About this task: Whenever a line of the records below contains the word "agent", copy that line.
Records to use START
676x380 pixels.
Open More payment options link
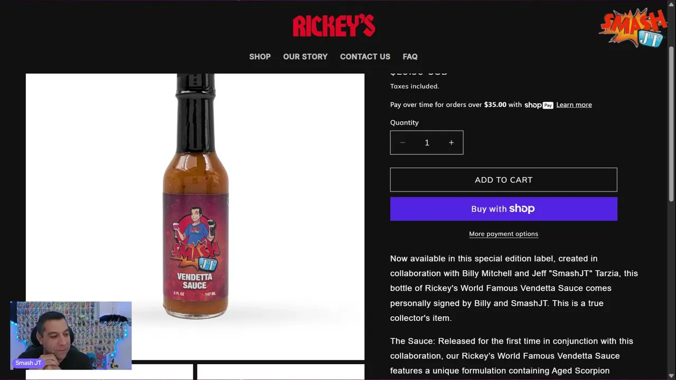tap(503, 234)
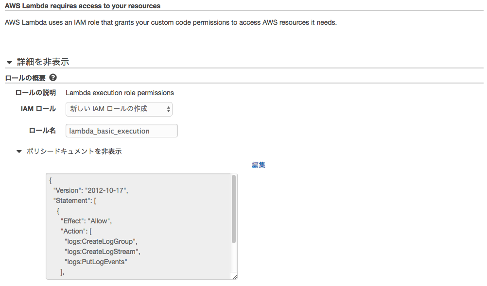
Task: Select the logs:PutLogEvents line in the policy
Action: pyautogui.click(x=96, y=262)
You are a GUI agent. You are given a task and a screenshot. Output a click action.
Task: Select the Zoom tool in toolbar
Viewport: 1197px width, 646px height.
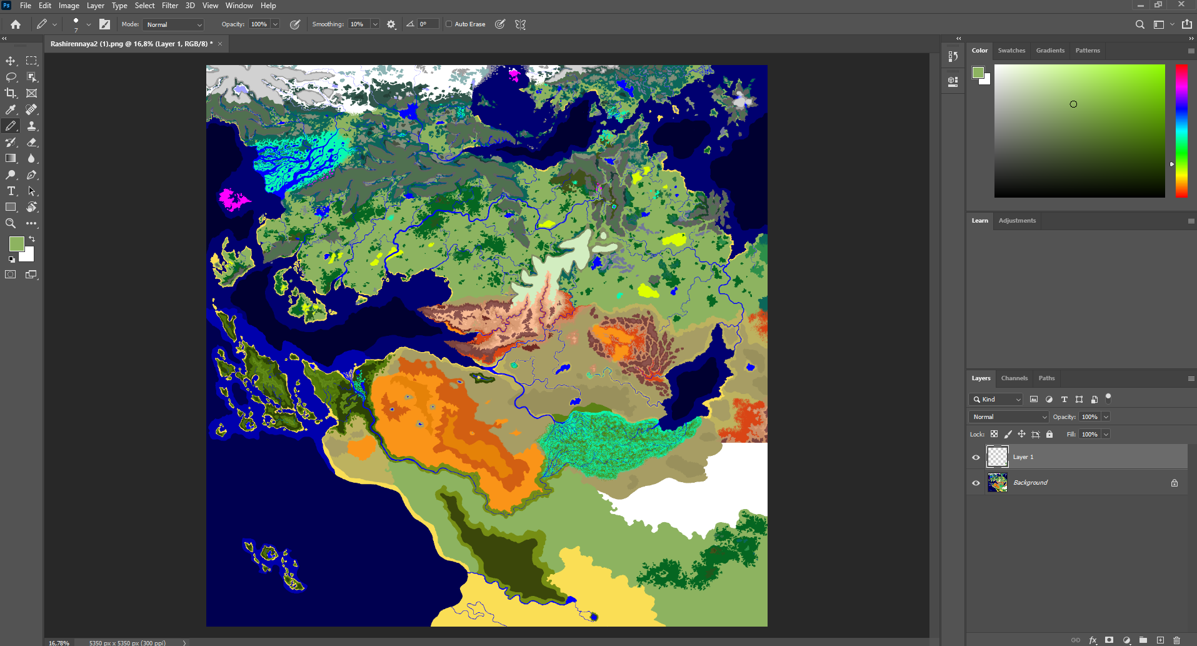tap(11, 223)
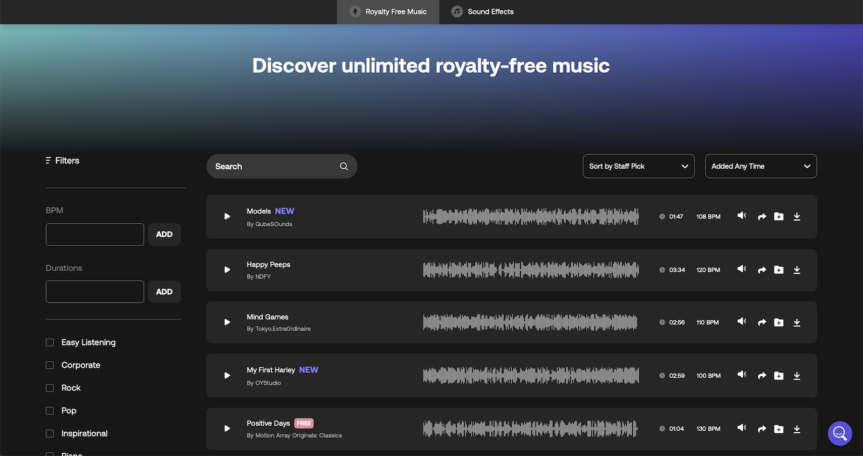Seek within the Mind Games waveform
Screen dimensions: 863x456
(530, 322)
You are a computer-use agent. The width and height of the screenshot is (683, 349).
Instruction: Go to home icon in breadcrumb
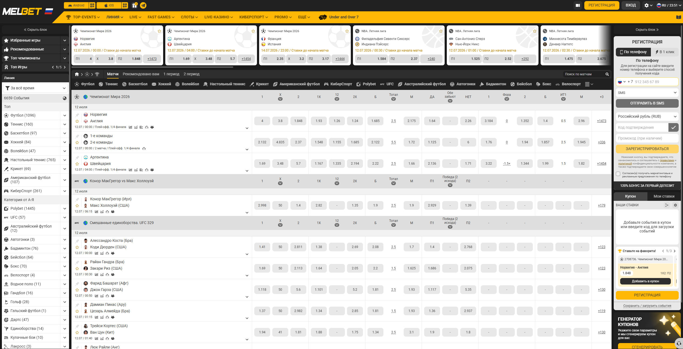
Records to use END
Final answer:
You are a GUI agent. You are given a task and a screenshot. Output a click action.
You are a computer-use agent. The width and height of the screenshot is (683, 349).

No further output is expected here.